Yes, Jefferson had slaves, but the article is talking about how the idea that Europeans should NOT be slaves developed in the context of fascination and also much interaction with things Ottoman, including being enslaved by the Turk, and then how, under the influence of Islam (Jefferson was under the influence of Islam) they started to believe rights were universal. THERE ARE SO MANY TWISTS AND TURNS TO ALL THE LOGIC ABOUT ALL OF THIS THINGS, IT IS FASCINATING AND STRANGE.

Earlier in Europe, the line “Britons never shall be slaves” referred to hopes of not being captured by Muslim seamen and enslaved by the Turk. (The idea was growing that Europeans should not be slaves, and that freedom was based on identity; interestingly Jefferson the slaveholder is the one who worked on the theory of universal and not identity-based rights.)

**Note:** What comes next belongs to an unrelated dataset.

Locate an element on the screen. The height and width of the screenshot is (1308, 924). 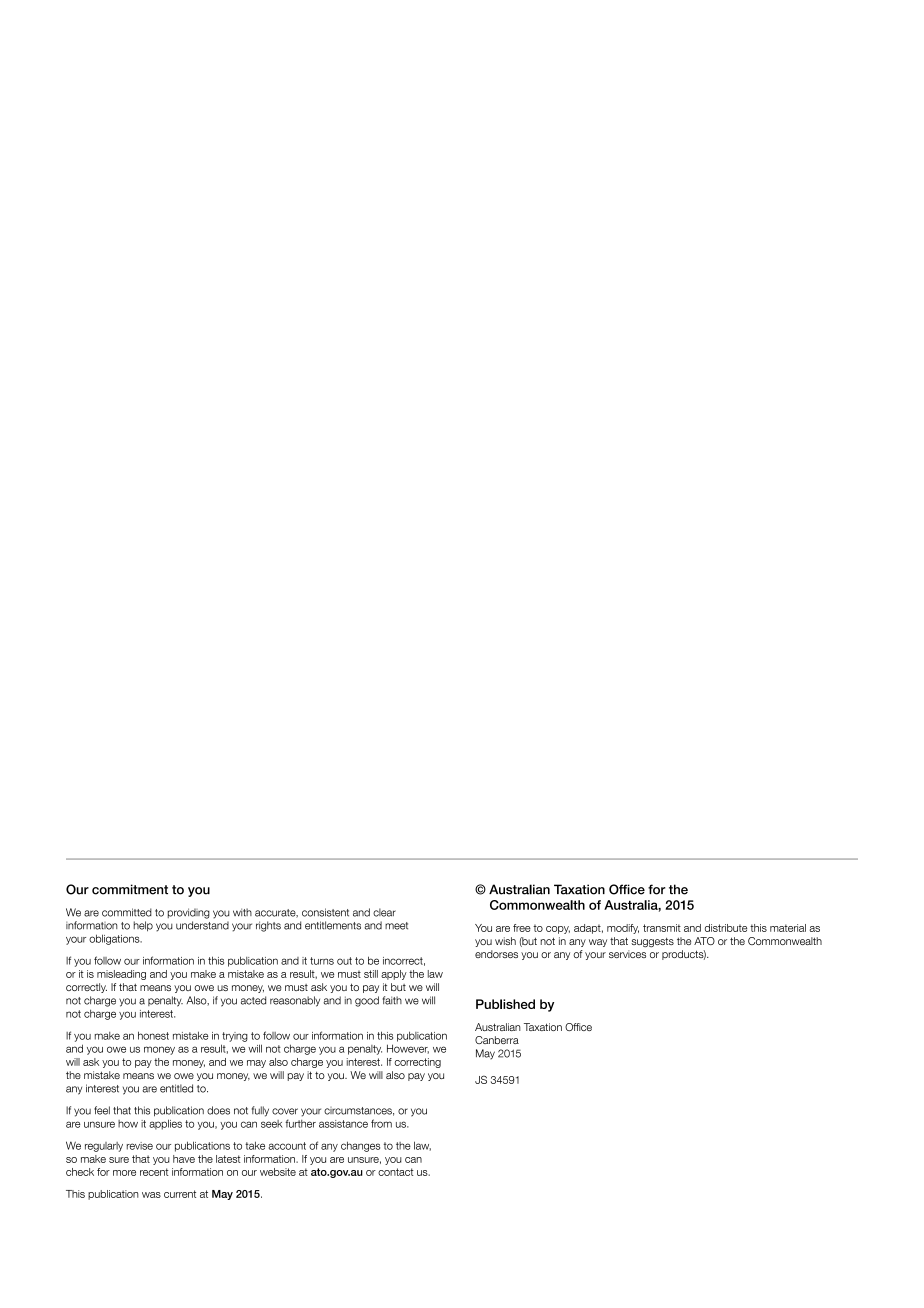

One thought on “A 2009 article on the Turk

  1. “Rule, Britannia, rule the waves; Britons never shall be slaves” originally referred to the hope of evading the Ottoman sailors who were so successful at capturing and enslaving people, like Miguel de Cervantes, on the high seas. See Sean Foley, “Muslims and Social Change in the Atlantic Basin.” Journal of World History 20:3 (Sep. 2009): 377-398. U of Hawai’i Press.